◆ WRITTEN EXERCISE:
Report each line below that contains the word "Task".
# RECORDS FOR PROCESSING start
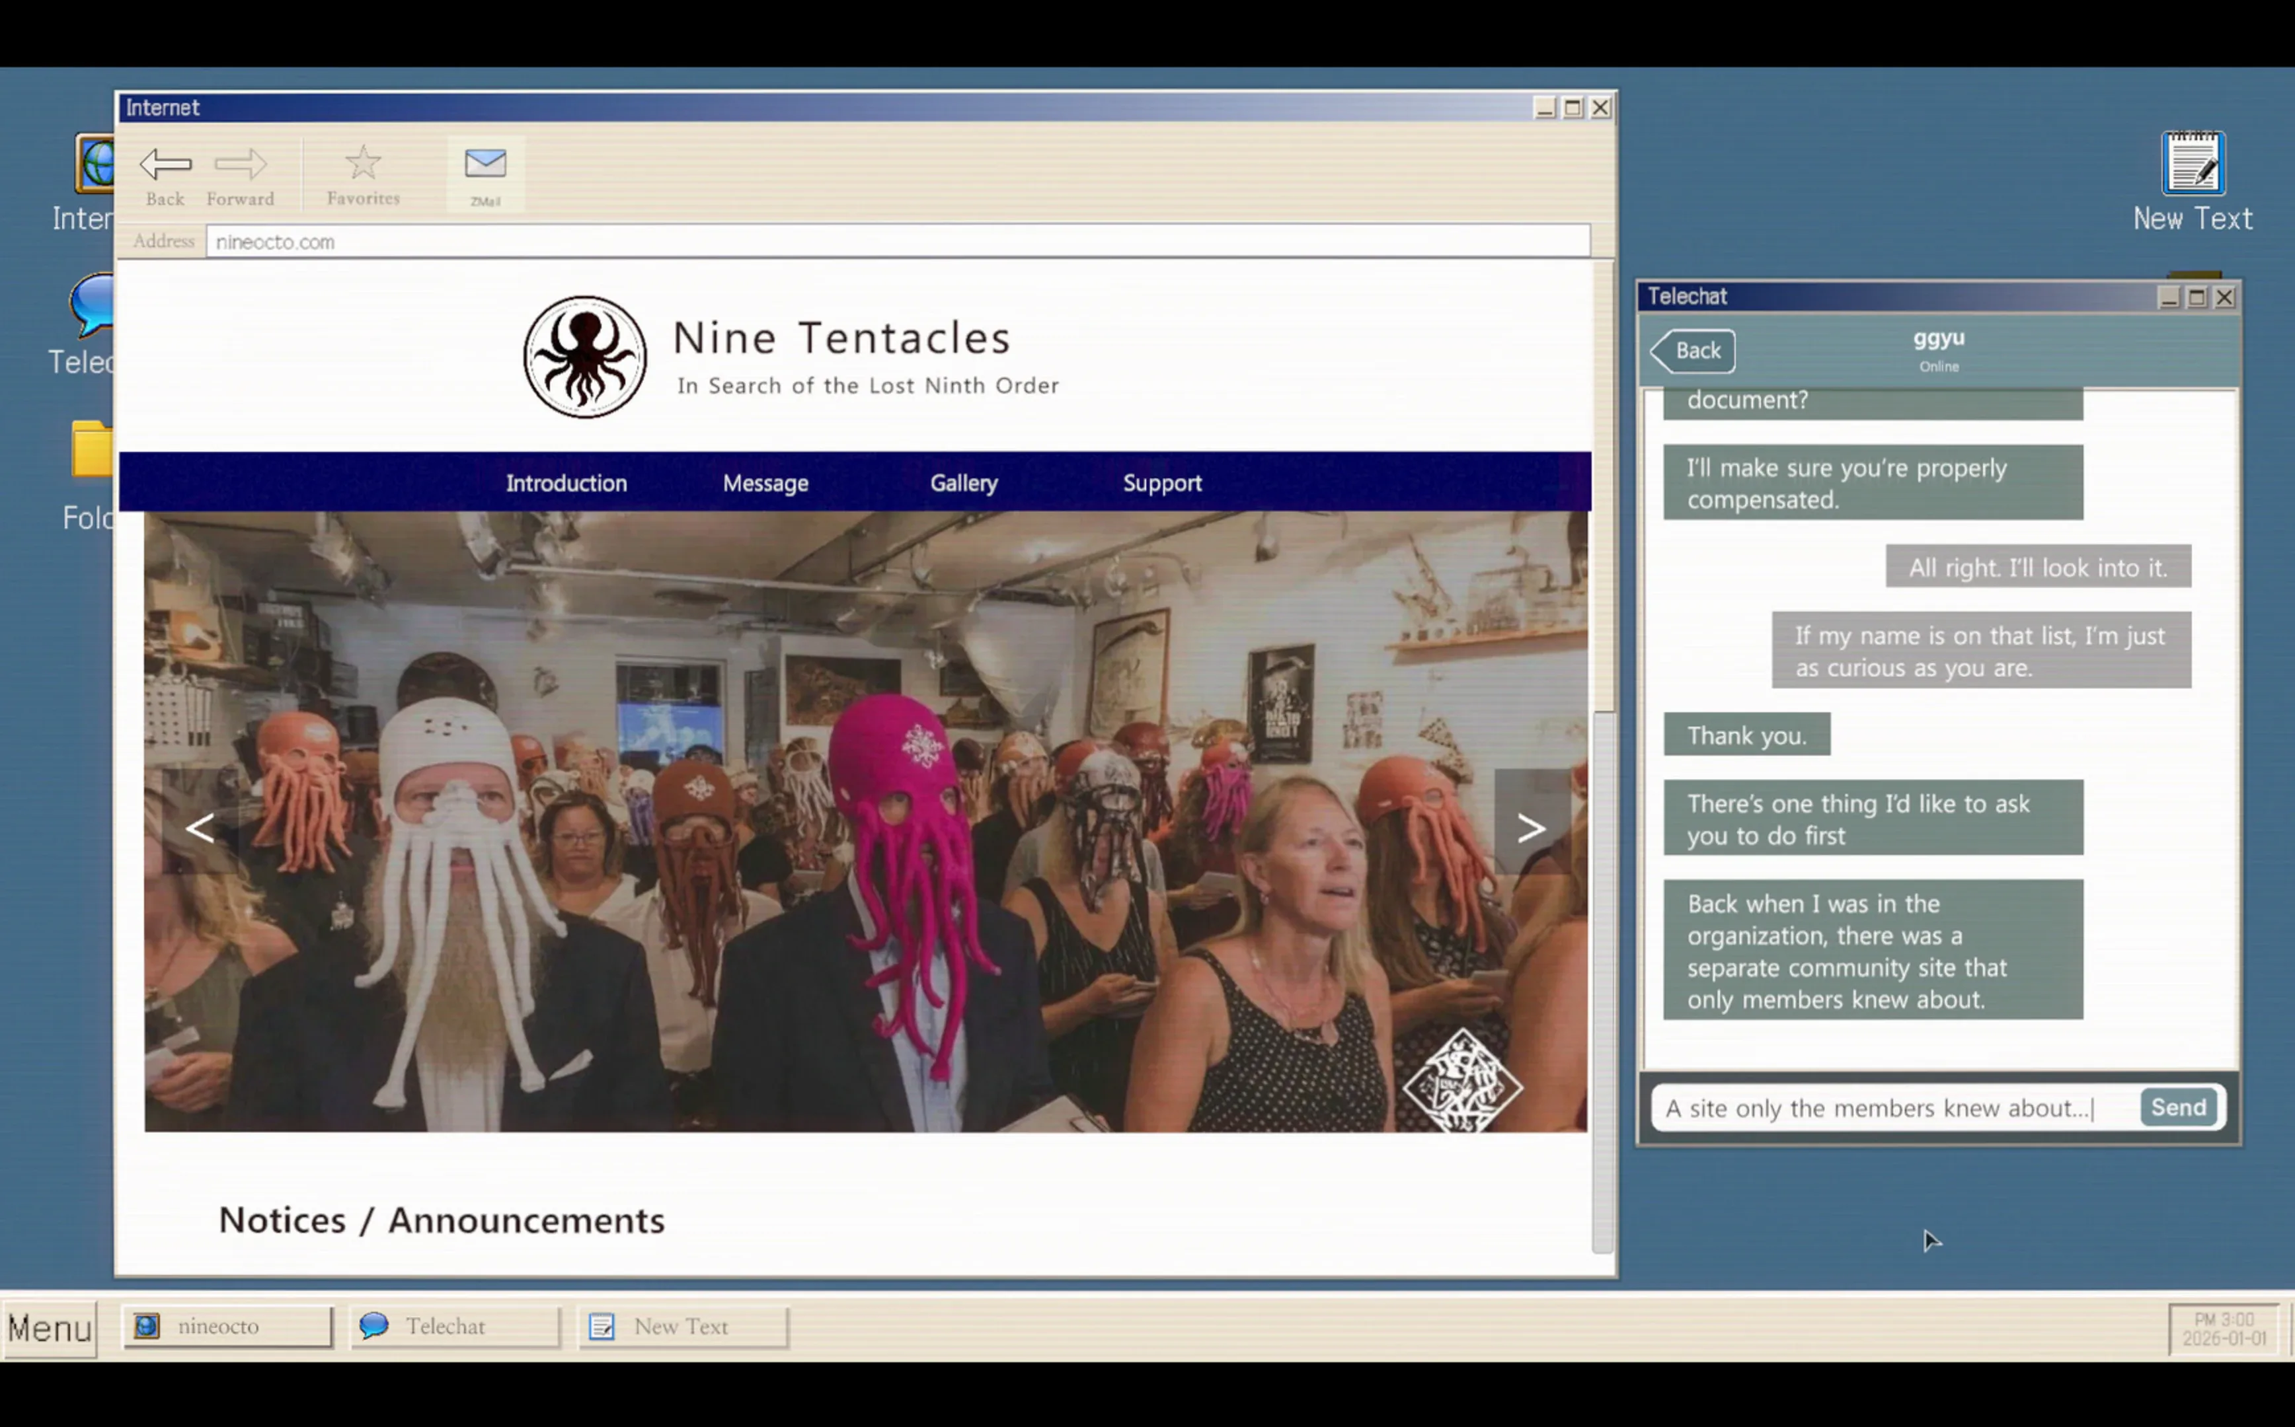
Task: Open the Message page in site navigation
Action: [766, 483]
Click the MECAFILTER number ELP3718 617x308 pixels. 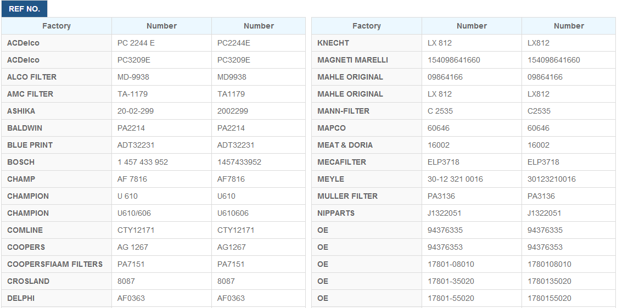tap(444, 162)
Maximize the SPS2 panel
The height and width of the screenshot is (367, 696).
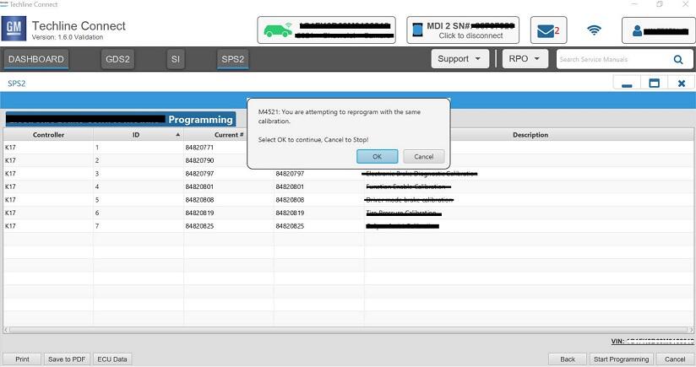[x=654, y=84]
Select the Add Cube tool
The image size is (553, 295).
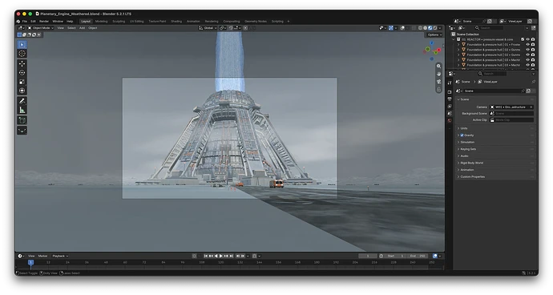[x=22, y=121]
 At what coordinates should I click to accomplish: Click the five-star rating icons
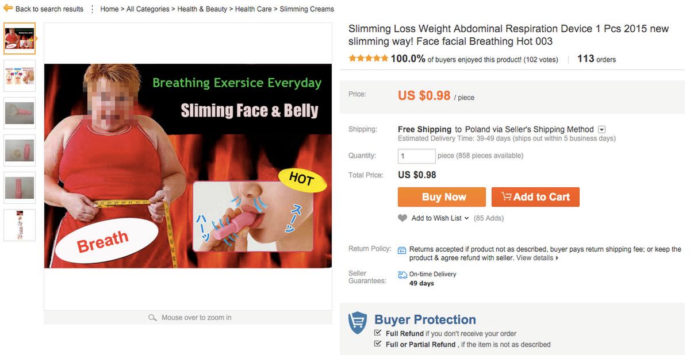click(368, 59)
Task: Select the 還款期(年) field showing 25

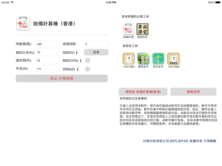Action: tap(48, 60)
# RECORDS FOR PROCESSING end
◆ WRITTEN SOLUTION:
Task: Open the Message page in site navigation
Task: Select the 還款期(年) field showing 25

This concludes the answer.